1 abonnement et 3 abonnés
Article

Kommentar: Der Fetisch der gefühlten Sicherheit

Horst Seehofer am Dienstag bei Vorstellung der Kriminalstatistik 2018.© dpa

Die Zahl der gemeldeten Straftaten ist auf einem Tiefstand, aber alle sprechen über die wachsende Angst der Deutschen. Für Horst Seehofer ist das praktisch.


Als deutscher Innenminister hat man es wirklich nicht leicht. Da kämpft Horst Seehofer seit Monaten für neue Befugnisse und mehr Geld für die Sicherheitsbehörden, er warnt vor Terroranschlägen, Clankriminalität und Wohnungseinbrüchen - und dann lässt die neue Kriminalitätsstatistik diese sorgfältig aufgebaute Drohkulisse einfach in sich zusammenfallen. Die Zahl der erfassten Straftaten war 2018 so niedrig wie seit Jahrzehnten nicht mehr. Lediglich ein Prozent der Deutschen war demnach von schweren Straftaten betroffen. Die Zahlen von Raubüberfällen, Gewaltverbrechen, Wohnungseinbrüchen und Autodiebstählen gingen zurück. Ärgerlich.

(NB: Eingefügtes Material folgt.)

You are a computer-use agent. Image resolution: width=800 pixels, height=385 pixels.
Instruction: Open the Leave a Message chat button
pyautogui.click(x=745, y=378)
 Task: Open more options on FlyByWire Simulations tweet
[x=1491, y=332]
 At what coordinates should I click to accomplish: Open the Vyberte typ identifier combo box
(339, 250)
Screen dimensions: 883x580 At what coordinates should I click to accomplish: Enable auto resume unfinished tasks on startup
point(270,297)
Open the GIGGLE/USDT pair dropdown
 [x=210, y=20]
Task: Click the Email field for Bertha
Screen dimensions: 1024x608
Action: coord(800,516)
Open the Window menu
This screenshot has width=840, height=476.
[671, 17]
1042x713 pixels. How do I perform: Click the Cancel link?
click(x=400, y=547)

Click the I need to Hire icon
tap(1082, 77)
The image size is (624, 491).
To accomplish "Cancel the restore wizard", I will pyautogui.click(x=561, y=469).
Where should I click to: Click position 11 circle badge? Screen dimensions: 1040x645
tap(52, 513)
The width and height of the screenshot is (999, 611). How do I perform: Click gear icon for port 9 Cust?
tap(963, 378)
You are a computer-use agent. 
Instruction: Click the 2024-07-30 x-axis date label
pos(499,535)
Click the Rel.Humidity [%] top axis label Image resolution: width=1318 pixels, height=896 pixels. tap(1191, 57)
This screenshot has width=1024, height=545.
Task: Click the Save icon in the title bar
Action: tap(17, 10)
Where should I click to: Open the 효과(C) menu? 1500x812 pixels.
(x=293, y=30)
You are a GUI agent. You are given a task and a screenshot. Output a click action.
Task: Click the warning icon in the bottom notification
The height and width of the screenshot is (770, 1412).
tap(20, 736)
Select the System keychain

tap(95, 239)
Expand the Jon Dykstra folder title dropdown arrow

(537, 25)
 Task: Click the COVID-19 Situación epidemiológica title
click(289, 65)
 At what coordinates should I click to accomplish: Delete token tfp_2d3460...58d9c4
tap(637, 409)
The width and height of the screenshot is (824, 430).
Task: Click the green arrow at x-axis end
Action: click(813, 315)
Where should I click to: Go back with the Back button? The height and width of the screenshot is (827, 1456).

Horst Seehofer: Verschärfte Sicherheitspolitik im sicheren Deutschland

Wie praktisch für Seehofer, dass er der Öffentlichkeit im gleichen Zug noch eine zweite Studie präsentieren konnte. Demnach haben die Deutschen immer mehr Angst davor, Opfer eines Verbrechens zu werden. Auf diese Weise kann sich der Bundesinnenminister einerseits mit dem Rückgang der registrierten Kriminalität brüsten („Deutschland ist eines der sichersten Länder der Welt") - und zugleich weitere Verschärfungen der Sicherheitspolitik rechtfertigen. Schließlich gilt spätestens seit 2015 die Losung: „Wir müssen die Sorgen der Menschen ernst nehmen". Die gefühlte Sicherheit der Bevölkerung ist in Deutschland ein Argument, das auch ohne reale Grundlage funktioniert.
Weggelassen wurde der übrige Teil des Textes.